━━ Excerpted passage
Facing the food crisis: what alternatives?

Monday 29 September 2008, by Esther Vivas

The food crisis has left thousands of people worldwide without food. With
statistics showing 850 million hungry, the World Bank estimates that the
current crisis increases that number by a hundred more. This ’tsunami’ of
hunger is no natural process, but stems from the neoliberal policies of
international institutions, imposed over decades.

As we face this situation, what alternatives are being proposed? Is it
possible to adopt different models of food production, distribution and
consumption? Before covering these questions, let’s address some of the
principal structural problems which have generated the situation.

In the first place, hunger can be traced to the pillage of community’s
natural resources. Earth, water, seeds – all have been privatized, no
longer public goods. Food production has been displaced from family
farming to agricultural industry, and has been transformed into a means of
capital enrichment. The fundamental value of food, to nourish us, has been
diminished to its market value. For this reason, although there is
presently more food than ever before, people are denied access to the
abundance, unable to pay ever-increasing prices.

If farmers have no lands with which to feed themselves, nor excess crops
to sell, then in whose hands is the world’s food? It lies in the power of
agricultural multinationals, who control all the links of the
commercialized chain. Of course, this is not simply a problem of natural
resources, but of production models. At present, agriculture can be
described as intensive, as ’drug’ or ’oil’ -dependent, kilometric,
de-localized, industrial – in short, the antithesis of an agriculture
that respects environment and people.
━━━━
━━ Provided data
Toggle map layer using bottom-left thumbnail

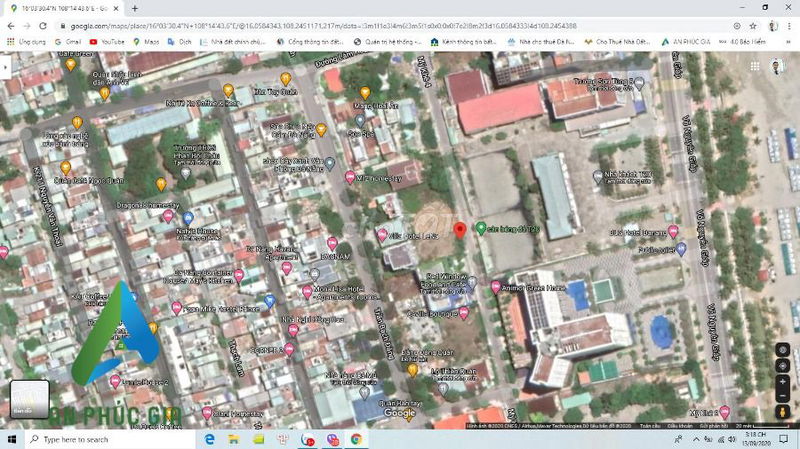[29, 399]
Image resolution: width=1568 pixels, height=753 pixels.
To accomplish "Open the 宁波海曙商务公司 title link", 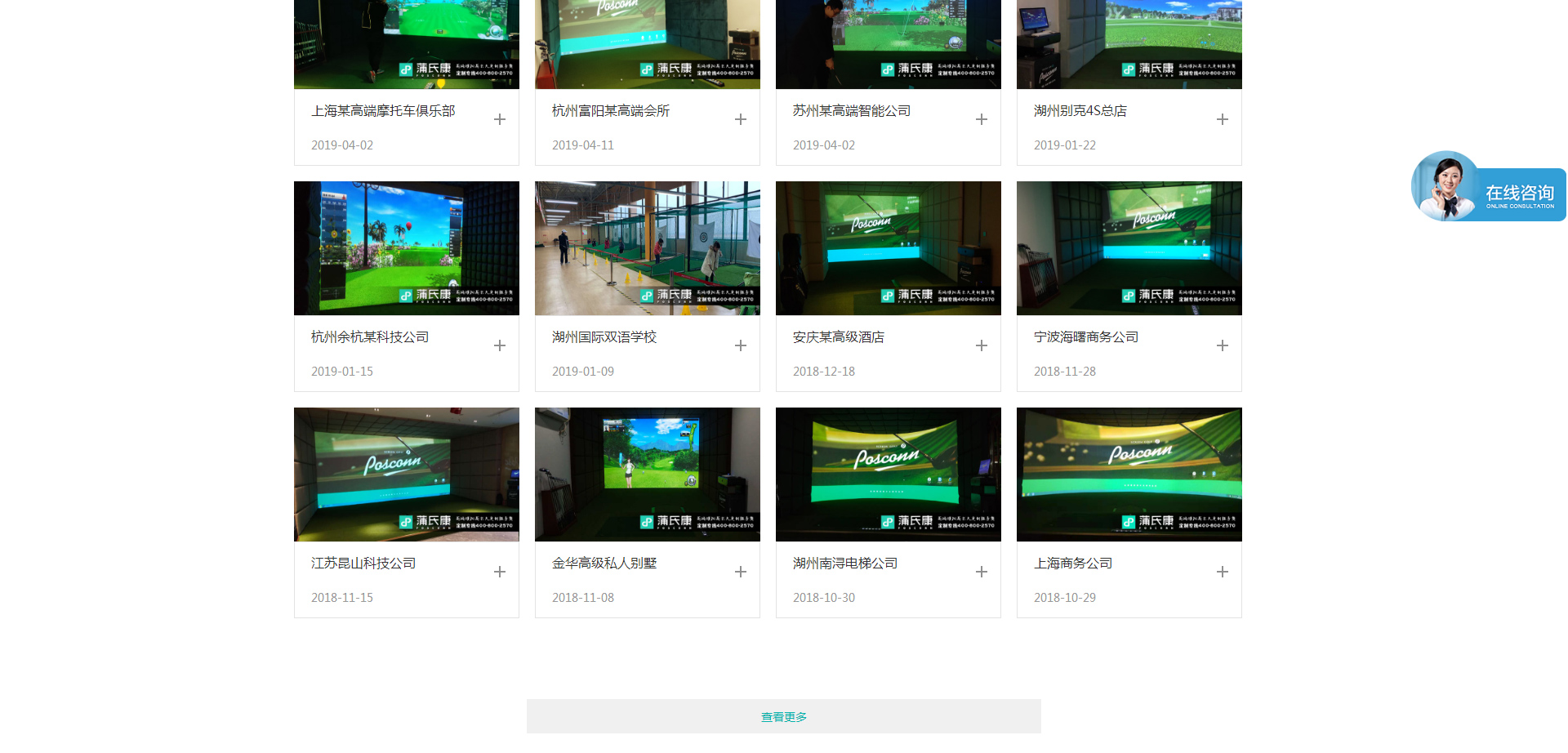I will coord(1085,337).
━━━━
Problem
Reproduce the full article on the food crisis from above, word for word, from its title through its last sentence.

The reply
Facing the food crisis: what alternatives?

Monday 29 September 2008, by Esther Vivas

The food crisis has left thousands of people worldwide without food. With
statistics showing 850 million hungry, the World Bank estimates that the
current crisis increases that number by a hundred more. This ’tsunami’ of
hunger is no natural process, but stems from the neoliberal policies of
international institutions, imposed over decades.

As we face this situation, what alternatives are being proposed? Is it
possible to adopt different models of food production, distribution and
consumption? Before covering these questions, let’s address some of the
principal structural problems which have generated the situation.

In the first place, hunger can be traced to the pillage of community’s
natural resources. Earth, water, seeds – all have been privatized, no
longer public goods. Food production has been displaced from family
farming to agricultural industry, and has been transformed into a means of
capital enrichment. The fundamental value of food, to nourish us, has been
diminished to its market value. For this reason, although there is
presently more food than ever before, people are denied access to the
abundance, unable to pay ever-increasing prices.

If farmers have no lands with which to feed themselves, nor excess crops
to sell, then in whose hands is the world’s food? It lies in the power of
agricultural multinationals, who control all the links of the
commercialized chain. Of course, this is not simply a problem of natural
resources, but of production models. At present, agriculture can be
described as intensive, as ’drug’ or ’oil’ -dependent, kilometric,
de-localized, industrial – in short, the antithesis of an agriculture
that respects environment and people.